India, at this point of time, was also considering the use of satellite in communication networks. To explore how a synchronous satellite could be used for communications, Govt. of India established SATCOM (National Satellite Communications Group) in 1968 and this group recommended that a second generation satellite be used to do trials in the area of educational television.
NASA & ISRO got together in 1975 to work jointly on an experimental satellite communications project called as SITE (Satellite Instructional Television Experiment) on Indian soil. This experiment was conducted between 1 August 1975 and 31 July 1976. Over 2400 villages from 6 Indian states were chosen for this experiment which clearly established India’s ability to deploy advanced technology towards fulfilling our country’s socio-economic needs. Such experiments were carried out by other countries as well and most of them proved that satellite TV can play an important role in increasing the reach of education.

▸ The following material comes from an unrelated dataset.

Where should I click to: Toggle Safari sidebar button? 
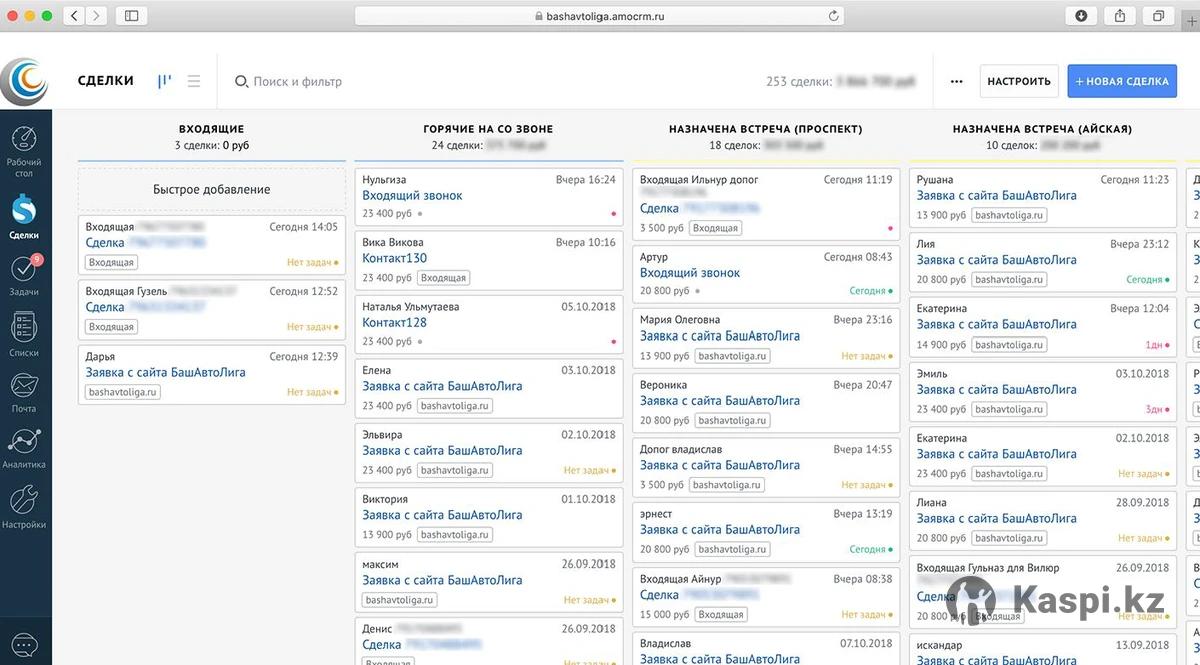pyautogui.click(x=131, y=16)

The task of producing programs towards this experiment was entrusted to All India Radio, and AIR created modules on topics such as health and family planning, education and agriculture in consultation with special committees set up by different Govt. departments. UNCIEF made a special contribution by getting the noted filmmaker, Shyam Benegal, to make 21 different films on various subjects related to this experiment.
The SITE program was concluded in July 1976. It was found that the transmissions from this program had a great impact on the villagers, as they gathered in thousands and watched the shows. The general interest and viewership remained high during the initial months – about 200 to 600 people turned up at each location. Then there was a gradual decline to about 60 to 80 people per TV set, owing to several factors such as power failures, hardware defects, frequent breakdown of television equipment and the viewers’ pre-occupation with domestic and/or agricultural work.
Agriculture and family planning were two areas that made a lasting impact on the rural population. Almost 52% of the respondents stated they were amenable to adopt the new things they had learned. Thus the SITE experience reinforced that India should pursue making advances in technology to satisfy its internal demands as a nation. Along these lines ISRO launched the Indian National Satellite System in 1982 and the space program it pursued continued to focus on using satellites for providing education. In September 2004, India launched the world’s first dedicated satellite for education and named it EDUSAT. This has helped launch an interactive education system operated with the help of a satellite in India.